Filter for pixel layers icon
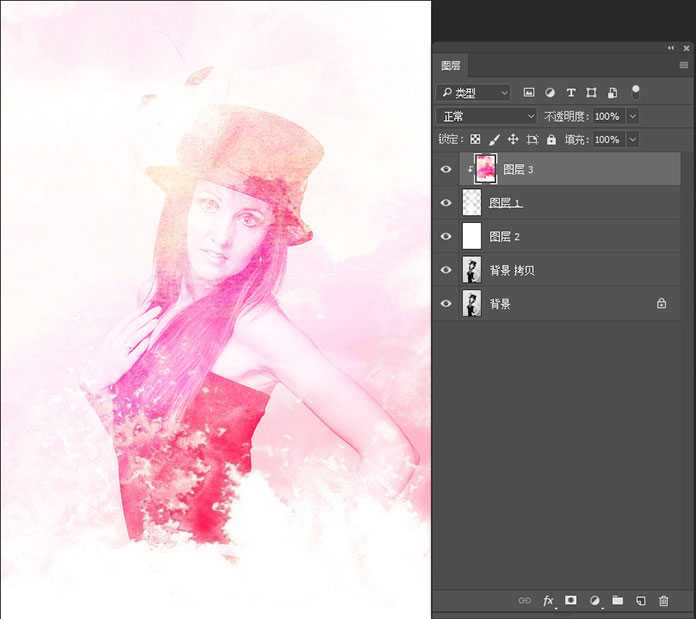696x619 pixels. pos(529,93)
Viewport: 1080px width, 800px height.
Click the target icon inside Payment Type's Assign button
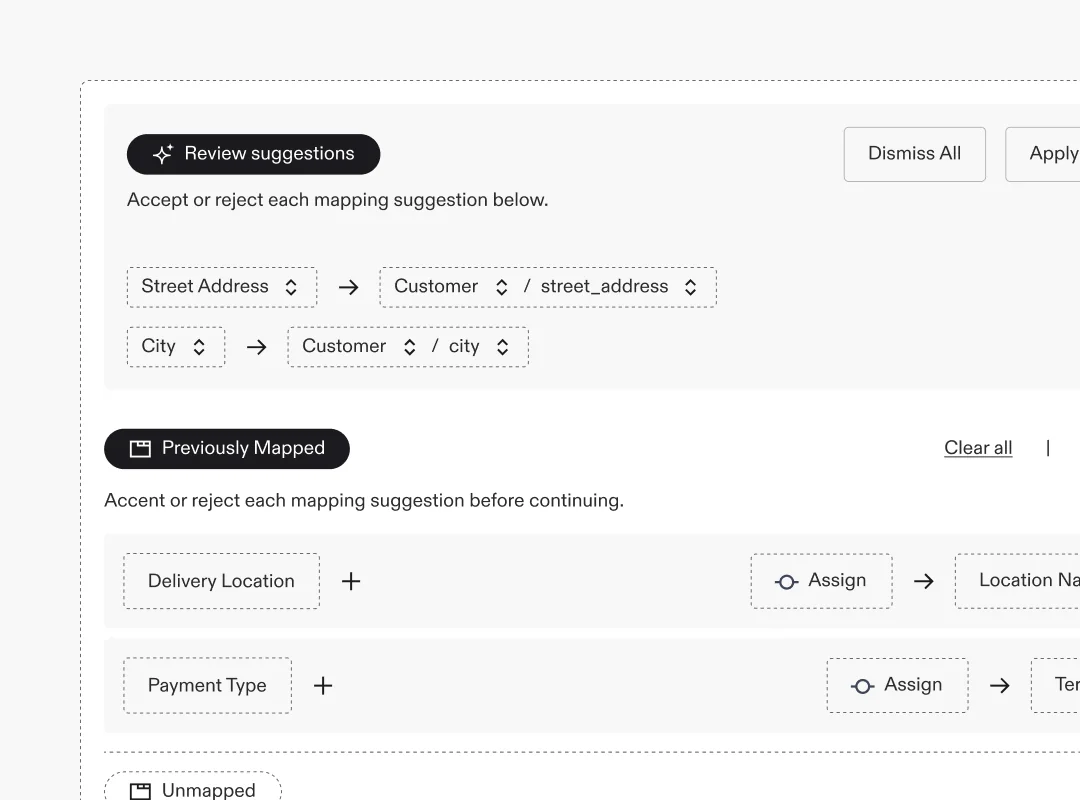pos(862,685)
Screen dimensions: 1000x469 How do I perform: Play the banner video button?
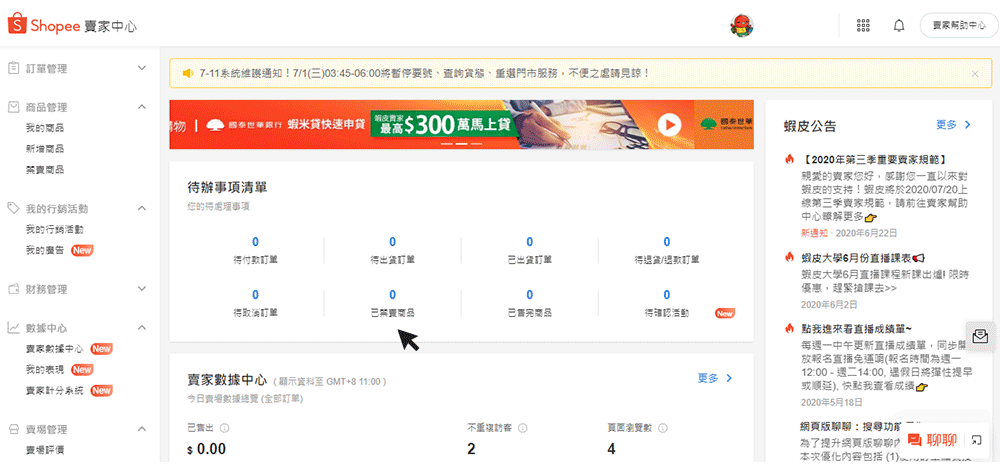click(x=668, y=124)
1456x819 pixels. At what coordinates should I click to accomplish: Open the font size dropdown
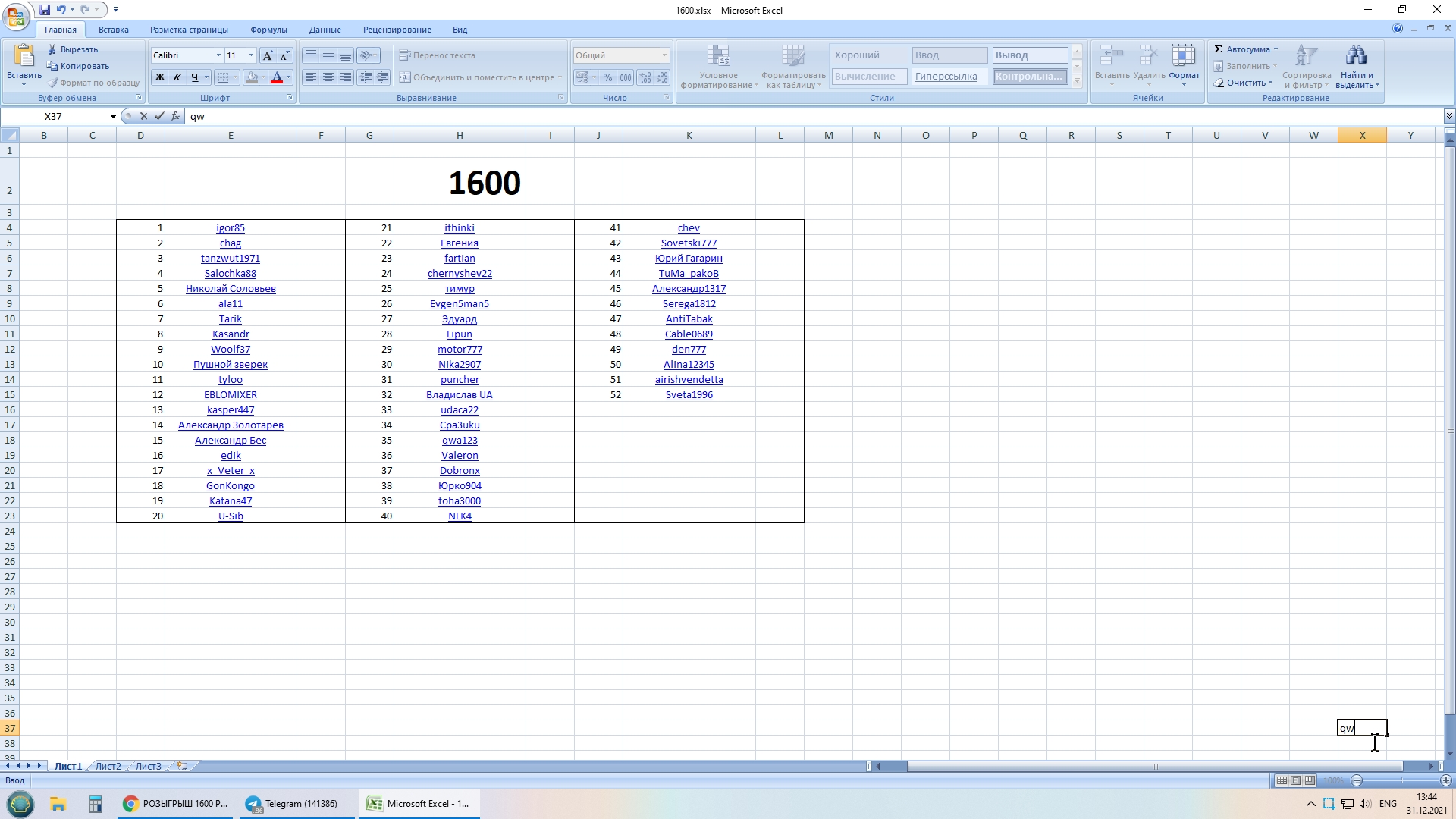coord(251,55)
-*-
Goal:
Reproduce the text lines of these records exactly, leaving the pictures out.

Worked solution:
Filter for pixel layers icon
696x619 pixels. pos(529,93)
Viewport: 1080px width, 800px height.
Click the target icon inside Payment Type's Assign button
pos(862,685)
Screen dimensions: 1000x469 How do I perform: Play the banner video button?
click(x=668, y=124)
1456x819 pixels. At what coordinates should I click to accomplish: Open the font size dropdown
coord(251,55)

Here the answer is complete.